La historia de Sebastián Porto se cuenta sobre dos ruedas. El máximo referente del motociclismo argentino decidió, luego de una ausencia de siete años, volver a subirse a una moto. Y mal no le está yendo.
Publicado en Revista Al Trote N°9
No cabe duda que en Argentina el deporte motor por excelencia es el automovilismo, en sus diferentes variantes y categorías. Sin embargo, en los albores del nuevo milenio el motociclismo supo incrementar de modo considerable su número de adeptos, con la participación del argentino Sebastián Porto en el Campeonato Mundial de dicha especialidad.
La relación de Porto con el motociclismo comenzó bien temprano, y su talento quedó en claro desde pequeño. A la edad de diez años participó en sus primeras competencias, y luego de varios éxitos en circuitos de tierra, en 1993 tuvo la chance de disputar pruebas de velocidad sobre pista. Tras un puñado de carreras en categorías menores, pasó a competir en el Campeonato Nacional de 250cc, donde ya en 1994 se quedó con el título dejando en claro que iba rápido.
Esa fue su última participación a nivel nacional, ya que en 1995 pasó al Campeonato Español de 250cc y en 1996 lo hizo al Europeo, donde se quedó con el título. Los dos años siguientes lo vieron buscando afianzarse en el Mundial, pero tras varias fallas mecánicas, el rafaelino pasó a Yamaha en 1999 para comenzar a volverse un habitué de los primeros lugares, acabando ese año y el siguiente en la novena colocación.

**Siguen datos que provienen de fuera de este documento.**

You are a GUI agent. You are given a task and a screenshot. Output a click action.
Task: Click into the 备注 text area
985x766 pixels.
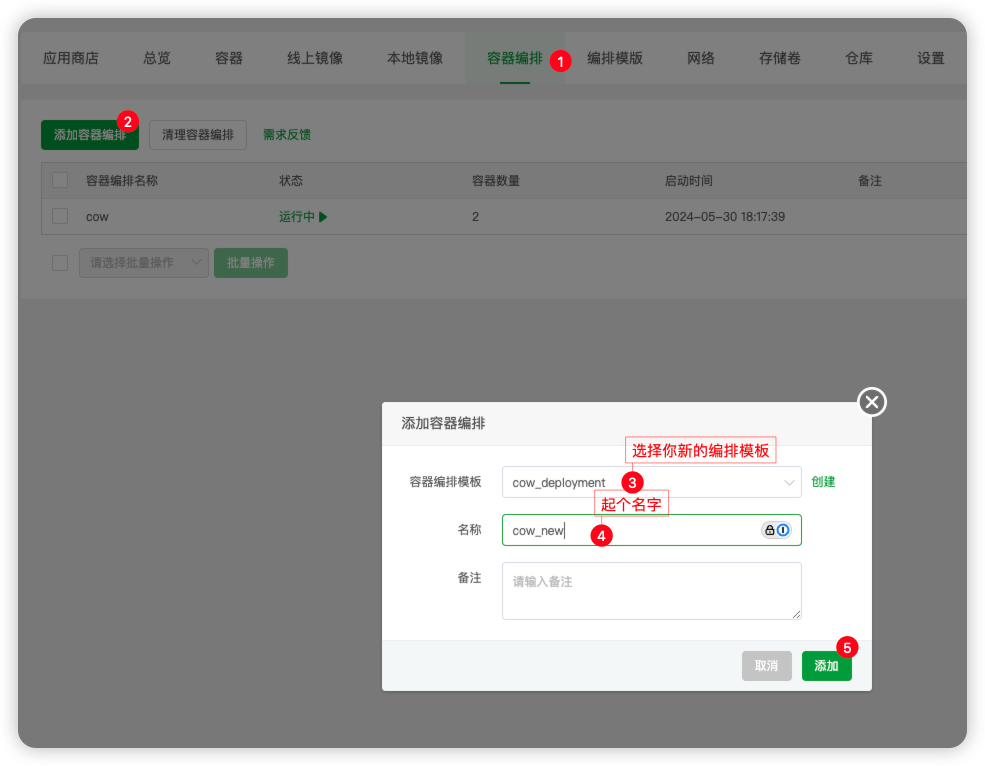click(650, 591)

Luego de un 2001 para el olvido, en el que los problemas mecánicos volvieron a estar a la orden del día, el 2002 fue el primer gran año para el argentino. Al mando nuevamente de una Yamaha Sebastián peleó bien arriba, y además de conseguir sus primeros podios, se dio por fin el gran gusto de obtener su primer triunfo al llegar antes que todos en el Gran Premio de Brasil.
Sin embargo, para el 2003 Porto dejó Yamaha para competir en el equipo oficial Honda, con la idea de luchar por un título que no pudo ser. Con la decepción del caso, el rafaelino recibió una oferta para cambiar de aires nuevamente, y tras pasar a Aprilia, en 2004 disfrutaría de su mejor temporada ganando cinco Grandes Premios y quedándose con el subcampeonato por detrás de Dani Pedrosa.
El 2005 comenzó de la misma manera, pero poco a poco la moto empezó a decaer y se vio superada por las Honda, por lo que Porto pudo sumar solo una victoria y culminó en la sexta colocación. El año siguiente arrancó con la ilusión de un nuevo cambio por su vuelta a la marca japonesa, pero antes de la séptima fecha decidió colgar el casco para sorpresa de todos, por culpa de los malos resultados y la pérdida de entusiasmo.
De ahí en más su participación activa en el motociclismo fue parte del pasado, a pesar de algunos intentos de Kawasaki y KTM por acercarlo de nuevo al Continental Circus. No obstante, durante esos años “Sebas” no dejó de lado al deporte motor, y luego de regresar al país, comenzó a incursionar en el mundo del automovilismo corriendo como invitado en el TC2000 y obteniendo incluso algunas victorias en el TC Pista.
Sin embargo su amor por las motos nunca se fue, y a la edad de 34 años, decidió volver al ruedo en el Campeonato Argentino de Velocidad. Como si no hubiera pasado ni un día desde su última carrera, Porto volvió a subirse a una moto a principios de 2013 en la categoría 600 Super Sport, y en poco tiempo dejó sobradas muestras de que su magia sigue intacta.
Dos triunfos y dos terceros puestos en las primeras cuatro pruebas lo encuentran en la cima de la tabla, y a estas alturas todos en el ambiente se preguntan si, cuando el Mundial retorne a Argentina en 2014, Sebastián estará mezclado entre los competidores. Por lo pronto, ganas no le faltan y condiciones tampoco, y la chance de que él sea el abanderado argentino parece lógica incluso en el ámbito internacional.
Así lo ve entre tantos otros el ahora piloto oficial de Honda Dani Pedrosa, quien supiera protagonizar grandes batallas junto a él. “Se lo echa de menos en el circuito, era un
piloto rapidísimo, y a una vuelta me sacaba ventaja. Disfruté mucho de esa época, tenemos un respeto mutuo que ganamos en las pistas”, dijo el español a principio de año, demostrando que a pesar de sus siete años de ausencia, la huella que Sebastián Porto dejó en el Campeonato Mundial de Motociclismo sigue presente.